◆ What is required ◆
Every line below should be copied out exactly.
[[ Entries supplied, beginning ]]
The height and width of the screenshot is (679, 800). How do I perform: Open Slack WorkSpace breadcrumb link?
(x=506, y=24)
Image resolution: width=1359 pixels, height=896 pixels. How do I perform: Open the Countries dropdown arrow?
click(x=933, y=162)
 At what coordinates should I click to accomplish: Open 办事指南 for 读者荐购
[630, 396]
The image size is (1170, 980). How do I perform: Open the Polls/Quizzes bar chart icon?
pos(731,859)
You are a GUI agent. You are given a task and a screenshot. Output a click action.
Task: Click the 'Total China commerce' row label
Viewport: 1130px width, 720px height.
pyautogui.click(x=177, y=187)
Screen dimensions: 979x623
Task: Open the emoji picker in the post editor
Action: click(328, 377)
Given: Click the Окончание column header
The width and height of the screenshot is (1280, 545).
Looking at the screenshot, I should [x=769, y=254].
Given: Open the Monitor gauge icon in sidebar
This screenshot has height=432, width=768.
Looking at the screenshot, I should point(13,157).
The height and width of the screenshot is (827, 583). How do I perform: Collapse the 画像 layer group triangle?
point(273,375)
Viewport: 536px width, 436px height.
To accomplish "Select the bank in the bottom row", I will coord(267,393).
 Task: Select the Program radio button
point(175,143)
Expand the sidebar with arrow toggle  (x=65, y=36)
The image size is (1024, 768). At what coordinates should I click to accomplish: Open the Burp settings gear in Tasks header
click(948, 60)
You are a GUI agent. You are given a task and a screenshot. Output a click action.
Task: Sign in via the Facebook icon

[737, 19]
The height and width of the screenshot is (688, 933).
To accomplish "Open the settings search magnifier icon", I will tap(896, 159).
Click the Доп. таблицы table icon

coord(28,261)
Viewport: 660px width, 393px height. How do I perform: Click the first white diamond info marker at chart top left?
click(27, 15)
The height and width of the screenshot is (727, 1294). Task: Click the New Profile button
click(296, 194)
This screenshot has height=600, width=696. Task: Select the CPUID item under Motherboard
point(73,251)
[[ Entries supplied, end ]]
◆ Completed exercise ◆
The height and width of the screenshot is (679, 800). How do I perform: Open Slack WorkSpace breadcrumb link?
(x=506, y=24)
Image resolution: width=1359 pixels, height=896 pixels. How do I perform: Open the Countries dropdown arrow?
click(x=933, y=162)
 At what coordinates should I click to accomplish: Open 办事指南 for 读者荐购
[630, 396]
The image size is (1170, 980). How do I perform: Open the Polls/Quizzes bar chart icon?
pos(731,859)
You are a GUI agent. You are given a task and a screenshot. Output a click action.
Task: Click the 'Total China commerce' row label
Viewport: 1130px width, 720px height.
pyautogui.click(x=177, y=187)
Screen dimensions: 979x623
Task: Open the emoji picker in the post editor
Action: click(328, 377)
Given: Click the Окончание column header
The width and height of the screenshot is (1280, 545).
Looking at the screenshot, I should [x=769, y=254].
Given: Open the Monitor gauge icon in sidebar
This screenshot has height=432, width=768.
Looking at the screenshot, I should point(13,157).
The height and width of the screenshot is (827, 583). How do I perform: Collapse the 画像 layer group triangle?
point(273,375)
Viewport: 536px width, 436px height.
To accomplish "Select the bank in the bottom row", I will coord(267,393).
 Task: Select the Program radio button
point(175,143)
Expand the sidebar with arrow toggle  (x=65, y=36)
The image size is (1024, 768). At what coordinates should I click to accomplish: Open the Burp settings gear in Tasks header
click(948, 60)
You are a GUI agent. You are given a task and a screenshot. Output a click action.
Task: Sign in via the Facebook icon

[737, 19]
The height and width of the screenshot is (688, 933).
To accomplish "Open the settings search magnifier icon", I will tap(896, 159).
Click the Доп. таблицы table icon

coord(28,261)
Viewport: 660px width, 393px height. How do I perform: Click the first white diamond info marker at chart top left?
click(27, 15)
The height and width of the screenshot is (727, 1294). Task: Click the New Profile button
click(296, 194)
This screenshot has height=600, width=696. Task: Select the CPUID item under Motherboard
point(73,251)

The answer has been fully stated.